O que há em comum entre todas as dependências é o mal funcionamento do sistema de recompensas do cérebro, principalmente no que pese a ação da dopamina, o neurotransmissor mais relevante para o estabelecimento do desejo incontrolável. A dependência parece se estabelecer quando a atividade dos neurônios que funcionam pela ação da dopamina se sobrepõe à atividade dos neurônios de centros cerebrais que produzem a sensação de prazer. Ou seja, a dependência se dá quando o prazer fica à mercê do desejo incontrolável.

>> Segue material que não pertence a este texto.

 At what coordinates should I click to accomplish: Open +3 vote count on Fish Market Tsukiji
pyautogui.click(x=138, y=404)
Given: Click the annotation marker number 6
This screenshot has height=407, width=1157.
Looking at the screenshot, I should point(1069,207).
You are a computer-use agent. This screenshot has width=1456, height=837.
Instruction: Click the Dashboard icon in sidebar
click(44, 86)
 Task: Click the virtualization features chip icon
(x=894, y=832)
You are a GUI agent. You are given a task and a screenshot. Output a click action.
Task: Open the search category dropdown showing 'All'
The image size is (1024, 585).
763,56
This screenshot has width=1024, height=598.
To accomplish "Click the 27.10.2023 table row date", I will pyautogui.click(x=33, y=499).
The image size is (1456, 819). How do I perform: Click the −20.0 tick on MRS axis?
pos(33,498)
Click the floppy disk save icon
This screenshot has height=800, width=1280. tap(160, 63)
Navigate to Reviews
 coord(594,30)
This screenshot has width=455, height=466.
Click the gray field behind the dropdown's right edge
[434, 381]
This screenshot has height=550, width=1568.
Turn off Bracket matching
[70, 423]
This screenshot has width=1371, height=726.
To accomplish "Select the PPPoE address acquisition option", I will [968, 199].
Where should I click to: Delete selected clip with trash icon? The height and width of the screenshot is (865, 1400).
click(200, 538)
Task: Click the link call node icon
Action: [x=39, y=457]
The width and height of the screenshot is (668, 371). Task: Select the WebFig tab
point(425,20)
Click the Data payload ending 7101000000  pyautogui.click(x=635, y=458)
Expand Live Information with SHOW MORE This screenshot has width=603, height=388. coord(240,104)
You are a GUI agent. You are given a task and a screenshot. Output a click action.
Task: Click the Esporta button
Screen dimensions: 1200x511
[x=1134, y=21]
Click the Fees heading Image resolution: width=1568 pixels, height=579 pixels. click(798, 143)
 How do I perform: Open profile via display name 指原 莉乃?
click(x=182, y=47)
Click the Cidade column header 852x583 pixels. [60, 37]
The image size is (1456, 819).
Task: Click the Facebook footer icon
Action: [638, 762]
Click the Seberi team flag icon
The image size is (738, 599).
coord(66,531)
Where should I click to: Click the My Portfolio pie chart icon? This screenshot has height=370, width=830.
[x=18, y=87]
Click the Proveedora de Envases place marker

De acordo com esta acepção mais moderna é possível inferir que qualquer evento do ambiente capaz de despertar a combinação patológica entre desejo e prazer possa caracterizar um tipo de dependência. Além dos já reconhecidos jogos de azar, podemos incluir nesta lista o acesso compulsivo à internet, a viciante checagem de notificações no celular, o sexo compulsivo, o mentir compulsivo e assim por diante.
Refletir sobre os problemas humanos sob a perspectiva da evolução das espécies sempre nos ajuda a compreender melhor como alguns padrões se estabeleceram. Imagine que há apenas um século a expectativa de vida no Brasil era de 34 anos, saltando para 75 anos atualmente. Passamos a viver quarenta anos a mais se compararmos com nossos ancestrais de no máximo três gerações passadas.
Outras transformações relevantes foram a menor necessidade de esforço para se fazer qualquer coisa (em função da industrialização) e, mais recente e profundamente, a introjeção da informática em nossas vidas.
As funções mais primitivas de nossos cérebros são dedicadas a sobreviver e a procriar, sendo que o gatilho fisiológico da procriação é exatamente a combinação desejo-prazer.
Então a situação é a seguinte. Vivemos mais que o dobro de tempo que nossos ancestrais viviam e precisamos fazer muito menos esforço do que eles para permanecermos vivos. Ainda assim nossos cérebros buscam incessantemente a sensação de prazer e de satisfação dos desejos. Este quadro, combinado com a variabilidade genética, leva uma crescente quantidade de pessoas ao desenvolvimento de variados tipos de dependência (vício)… por drogas, por sexo, pelo jogo, por informação etc.
O desafio para superarmos o problema do vício passa pelo desenvolvimento de intervenções que atuem diretamente nos centros de recompensa do cérebro e, paralela e principalmente, pelo desenvolvimento de condições de vida cada vez mais gratificantes e democraticamente distribuídas, pois é o vazio de gratificações de qualidade ao longo da vida que acaba produzindo as condições para a busca de gratificações mais imediatas ainda que danosas para a vida.
Ou seja: parece que o que torna alguém viciado é a busca pelo prazer em uma fonte imediata. Então, quem sabe, se você conseguir encontrar prazer em várias outras áreas da sua vida, a probabilidade de você se viciar em algo prejudicial para a sua saúde caia bastante.